## WHAT YOU NEED TO DO
Nothing but the lines from the one with "Viewport: 1037px width, 452px" through the end of the data should be set down, each exactly as written, and no picture should be included.

____ RECORD SET

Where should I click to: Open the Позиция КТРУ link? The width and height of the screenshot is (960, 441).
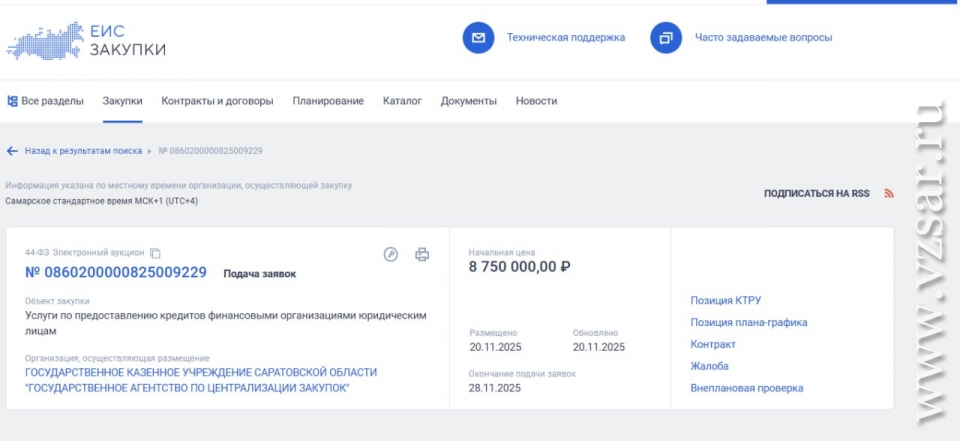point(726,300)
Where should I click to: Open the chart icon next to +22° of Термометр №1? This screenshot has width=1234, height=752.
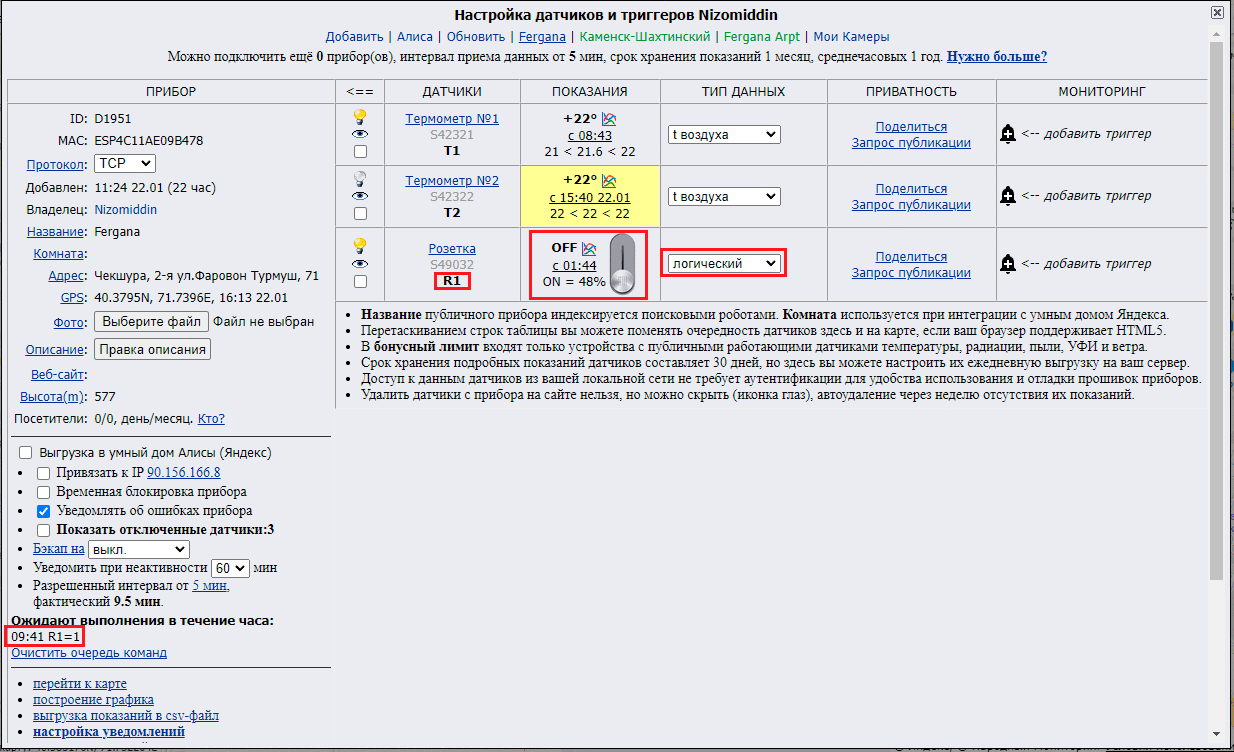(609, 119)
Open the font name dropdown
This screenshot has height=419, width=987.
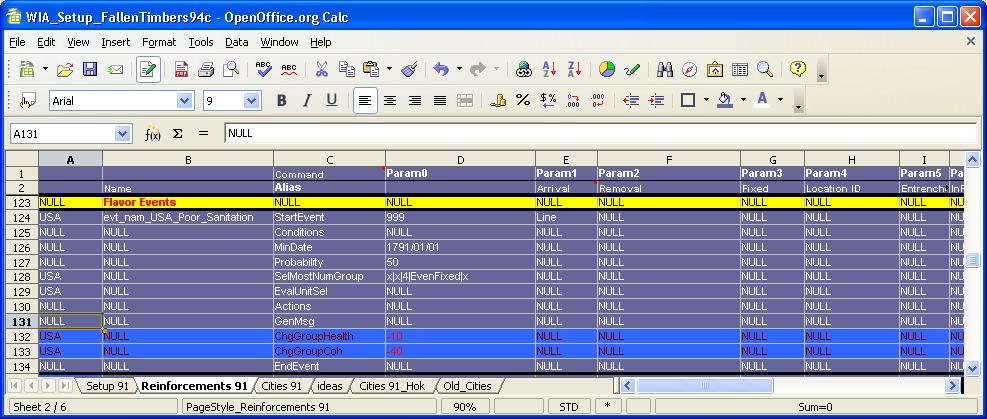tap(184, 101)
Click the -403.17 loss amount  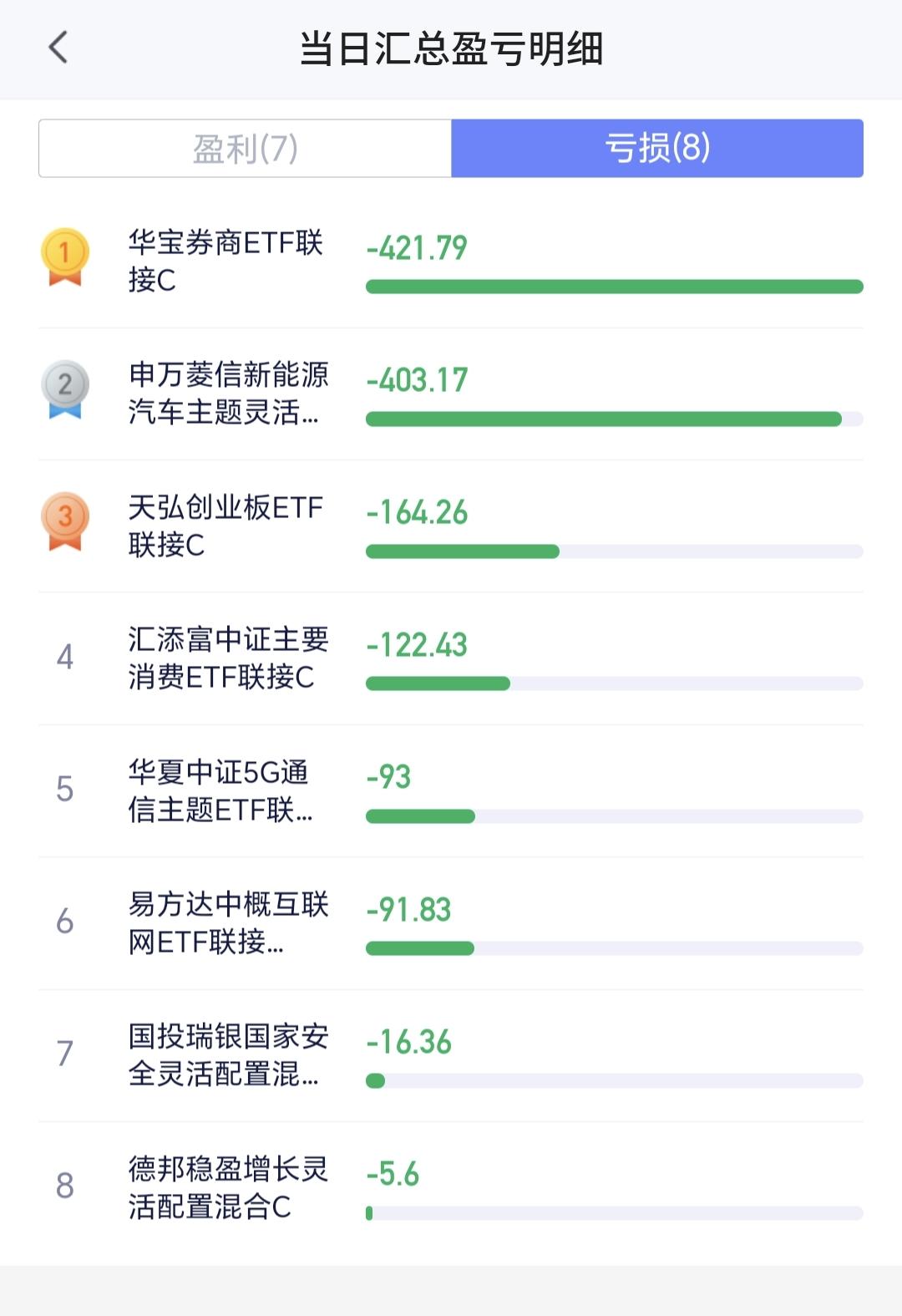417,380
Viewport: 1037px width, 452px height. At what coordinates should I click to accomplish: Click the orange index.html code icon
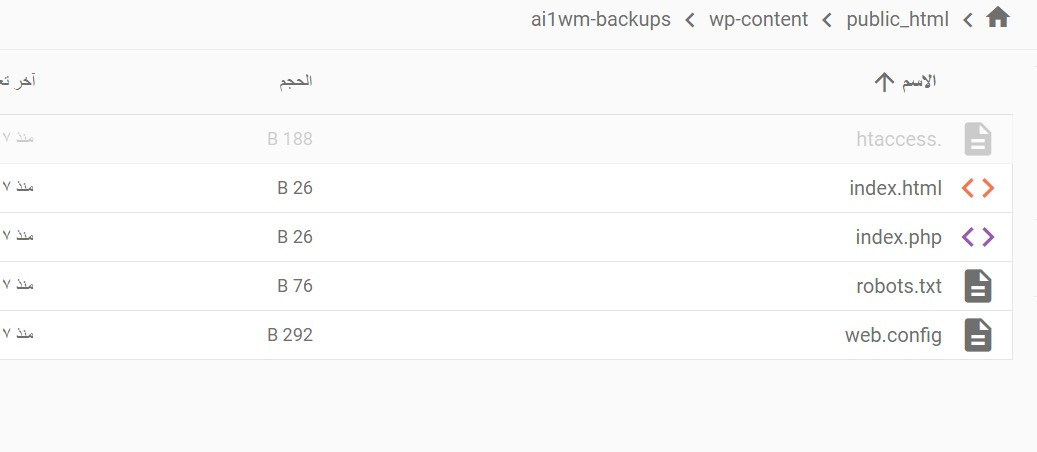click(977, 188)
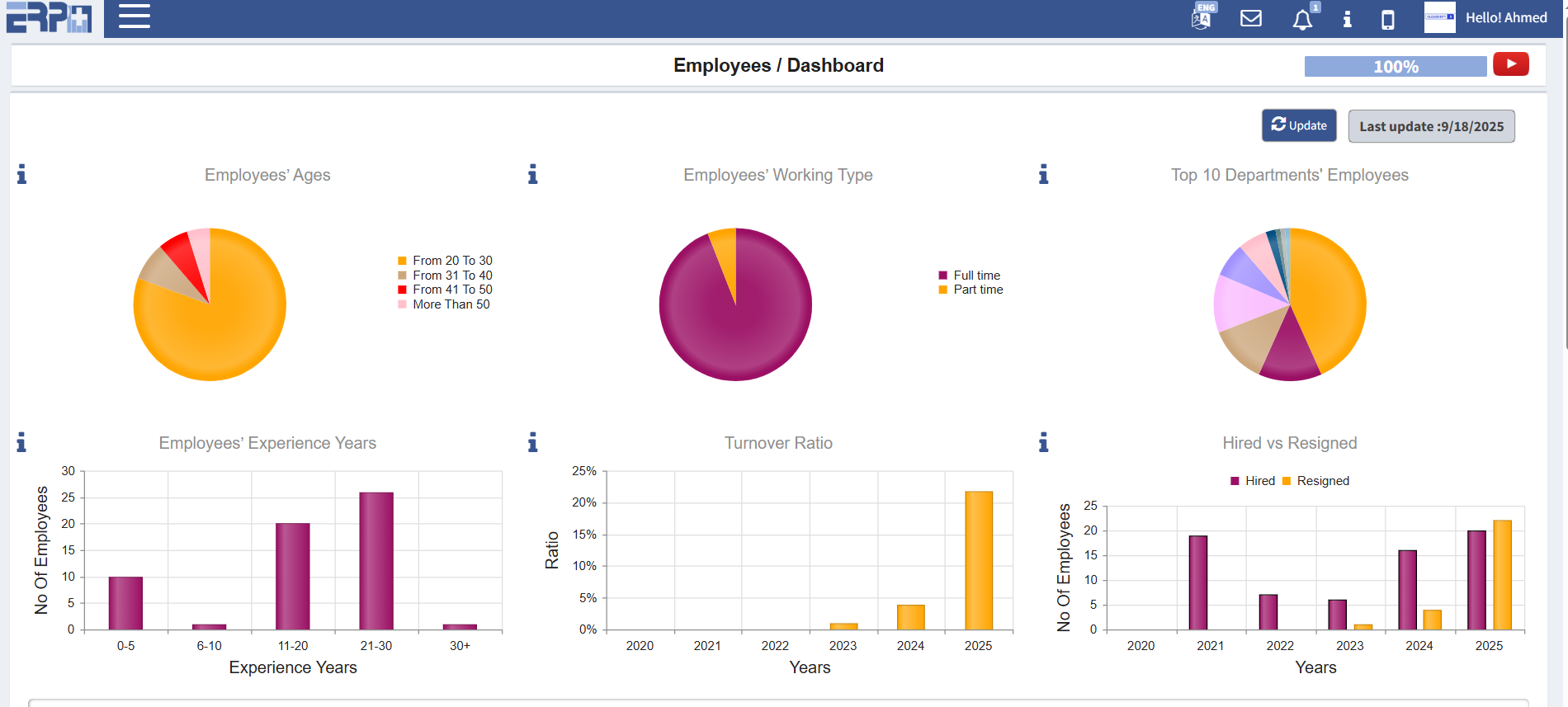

________

## RESPONSE AREA
Viewport: 1037px width, 452px height. At what coordinates should I click to accomplish: Click the orange index.html code icon
click(977, 188)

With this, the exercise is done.